Exercise prompt: Copy out each line below exactly as written.

Records for this task:
%%
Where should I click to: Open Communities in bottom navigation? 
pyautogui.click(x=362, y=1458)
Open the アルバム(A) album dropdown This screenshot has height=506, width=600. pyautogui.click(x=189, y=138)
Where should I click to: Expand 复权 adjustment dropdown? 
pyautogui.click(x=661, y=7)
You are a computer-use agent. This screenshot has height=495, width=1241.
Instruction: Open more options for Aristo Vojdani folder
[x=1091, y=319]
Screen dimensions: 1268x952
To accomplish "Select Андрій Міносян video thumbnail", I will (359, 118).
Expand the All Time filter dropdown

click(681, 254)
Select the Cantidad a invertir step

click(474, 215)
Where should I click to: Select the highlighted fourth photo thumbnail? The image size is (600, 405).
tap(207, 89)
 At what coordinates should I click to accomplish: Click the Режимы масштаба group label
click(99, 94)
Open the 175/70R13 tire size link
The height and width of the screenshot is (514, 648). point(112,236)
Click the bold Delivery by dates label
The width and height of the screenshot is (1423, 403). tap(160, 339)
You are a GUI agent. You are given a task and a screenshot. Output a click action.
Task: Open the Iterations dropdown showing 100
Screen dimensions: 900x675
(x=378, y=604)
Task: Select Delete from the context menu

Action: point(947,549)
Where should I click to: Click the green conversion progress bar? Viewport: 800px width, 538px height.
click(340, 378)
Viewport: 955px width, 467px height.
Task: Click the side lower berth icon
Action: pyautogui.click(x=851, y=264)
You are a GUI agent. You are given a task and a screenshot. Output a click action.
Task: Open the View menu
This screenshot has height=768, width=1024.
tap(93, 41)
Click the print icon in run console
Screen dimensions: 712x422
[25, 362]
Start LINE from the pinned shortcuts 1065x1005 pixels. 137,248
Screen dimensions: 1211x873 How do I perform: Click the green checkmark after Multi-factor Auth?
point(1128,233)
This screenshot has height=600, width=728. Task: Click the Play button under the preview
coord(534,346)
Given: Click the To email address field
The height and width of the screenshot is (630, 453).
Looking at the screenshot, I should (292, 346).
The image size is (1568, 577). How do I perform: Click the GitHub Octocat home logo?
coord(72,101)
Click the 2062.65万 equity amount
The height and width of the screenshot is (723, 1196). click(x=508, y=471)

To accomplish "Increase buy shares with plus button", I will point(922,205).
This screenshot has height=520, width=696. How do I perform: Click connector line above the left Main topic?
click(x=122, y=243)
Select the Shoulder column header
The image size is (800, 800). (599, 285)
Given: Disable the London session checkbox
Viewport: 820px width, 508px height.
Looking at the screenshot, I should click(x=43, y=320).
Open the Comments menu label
%%
Task result:
Where should I click to: Open Communities in bottom navigation? 
pyautogui.click(x=362, y=1458)
Open the アルバム(A) album dropdown This screenshot has height=506, width=600. pyautogui.click(x=189, y=138)
Where should I click to: Expand 复权 adjustment dropdown? 
pyautogui.click(x=661, y=7)
You are a computer-use agent. This screenshot has height=495, width=1241.
Instruction: Open more options for Aristo Vojdani folder
[x=1091, y=319]
Screen dimensions: 1268x952
To accomplish "Select Андрій Міносян video thumbnail", I will (359, 118).
Expand the All Time filter dropdown

click(681, 254)
Select the Cantidad a invertir step

click(474, 215)
Where should I click to: Select the highlighted fourth photo thumbnail? The image size is (600, 405).
tap(207, 89)
 At what coordinates should I click to accomplish: Click the Режимы масштаба group label
click(99, 94)
Open the 175/70R13 tire size link
The height and width of the screenshot is (514, 648). point(112,236)
Click the bold Delivery by dates label
The width and height of the screenshot is (1423, 403). tap(160, 339)
You are a GUI agent. You are given a task and a screenshot. Output a click action.
Task: Open the Iterations dropdown showing 100
Screen dimensions: 900x675
(x=378, y=604)
Task: Select Delete from the context menu

Action: point(947,549)
Where should I click to: Click the green conversion progress bar? Viewport: 800px width, 538px height.
click(340, 378)
Viewport: 955px width, 467px height.
Task: Click the side lower berth icon
Action: pyautogui.click(x=851, y=264)
You are a GUI agent. You are given a task and a screenshot. Output a click action.
Task: Open the View menu
This screenshot has height=768, width=1024.
tap(93, 41)
Click the print icon in run console
Screen dimensions: 712x422
[25, 362]
Start LINE from the pinned shortcuts 1065x1005 pixels. 137,248
Screen dimensions: 1211x873 How do I perform: Click the green checkmark after Multi-factor Auth?
point(1128,233)
This screenshot has height=600, width=728. Task: Click the Play button under the preview
coord(534,346)
Given: Click the To email address field
The height and width of the screenshot is (630, 453).
Looking at the screenshot, I should (292, 346).
The image size is (1568, 577). How do I perform: Click the GitHub Octocat home logo?
coord(72,101)
Click the 2062.65万 equity amount
The height and width of the screenshot is (723, 1196). click(x=508, y=471)

To accomplish "Increase buy shares with plus button", I will point(922,205).
This screenshot has height=520, width=696. How do I perform: Click connector line above the left Main topic?
click(x=122, y=243)
Select the Shoulder column header
The image size is (800, 800). (599, 285)
Given: Disable the London session checkbox
Viewport: 820px width, 508px height.
Looking at the screenshot, I should click(x=43, y=320).
Open the Comments menu label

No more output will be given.